A recent examination of 230 securities class action settlements by Michael A. Perino, of St. John’s University, for example, found that the mean attorneys’ fee award was approximately 20% of the recovery in cases with a public pension fund lead plaintiff. That compared to 27% for other lead plaintiffs. (For more on Perino’s findings, see the winter issue of our newsletter.)
Institutional investors appear to drive larger settlements, as well. According to NERA Economic Consulting, cases with institutional lead plaintiffs settled for a third more money, on average, than those with other plaintiffs. A second study by law professors James D. Cox of Duke and Randall S. Thomas of Vanderbilt found a statistically significant increase in settlements in those cases led by institutional plaintiffs, after adjusting for size.

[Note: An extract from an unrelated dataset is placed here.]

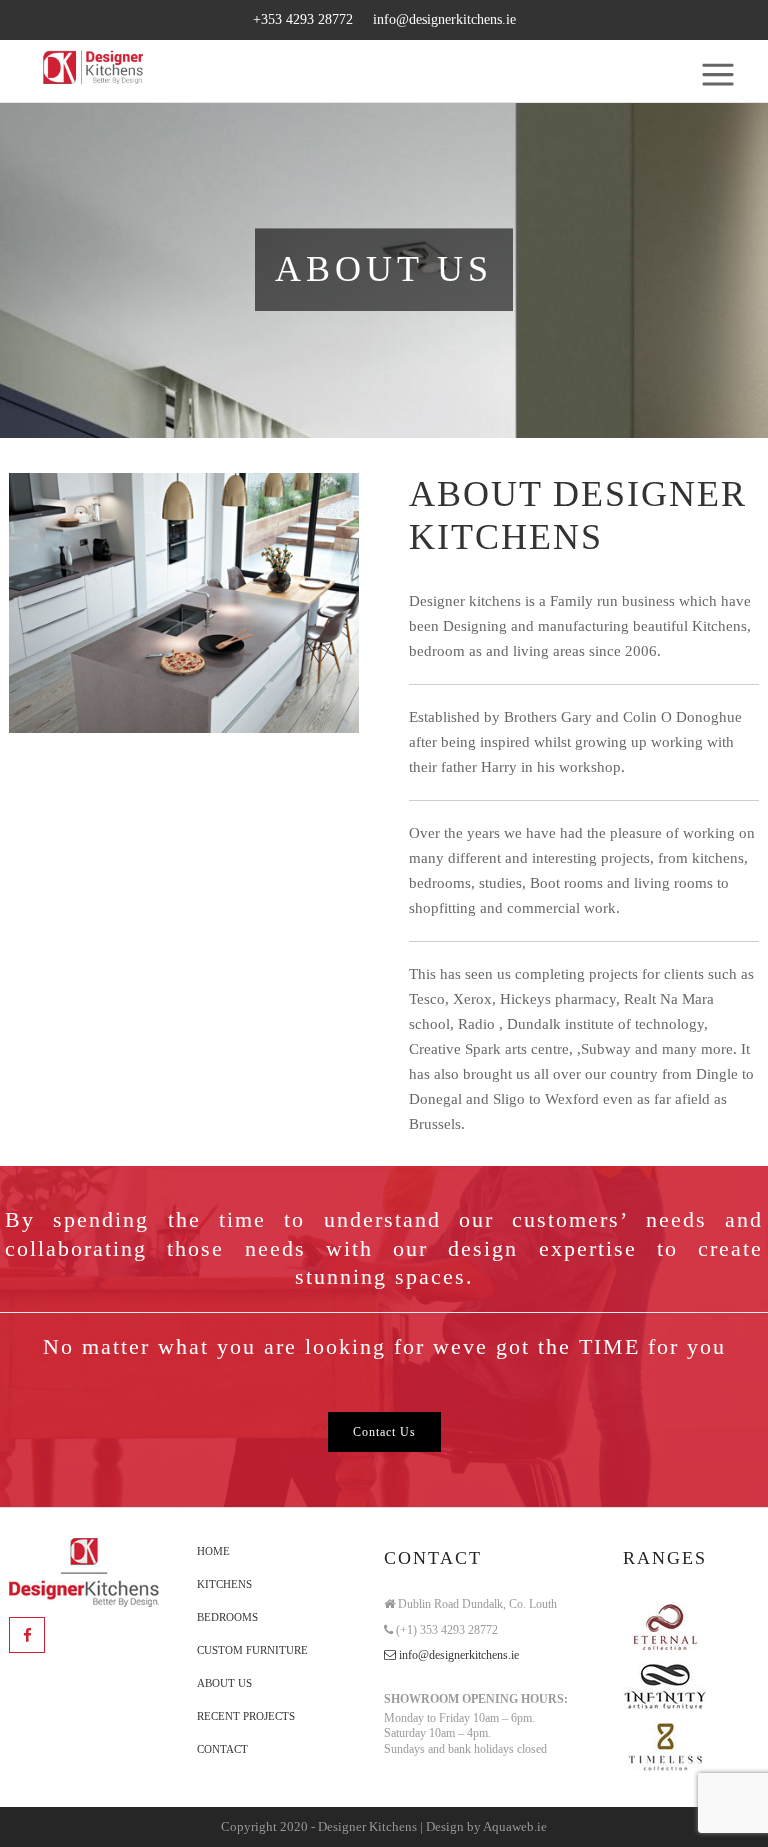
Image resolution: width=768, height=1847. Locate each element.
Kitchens (224, 1584)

Meanwhile, corporate fraud continues to cost investors money and shake their confidence. Glass Lewis & Co. found 1,200 financial restatements last year – almost double the 2004 amount. About half the restatements involved companies that also reported problems with their internal accounting controls.
The “reformers” who hoped the PSLRA would eliminate shareholder lawsuits in the 1990s now want to use the indictment of a single law firm as a springboard for even more restrictions on investors’ rights. But the checks and balances are already in place.
Public pension funds and other large institutional investors should continue to exercise their power to hire and fire lawyers, pick and choose cases, and negotiate attorney fees.
They already do an excellent job in all of those areas, ensuring that only the most professionally ethical firms represent them as lead plaintiffs. More legislative interference is totally unnecessary.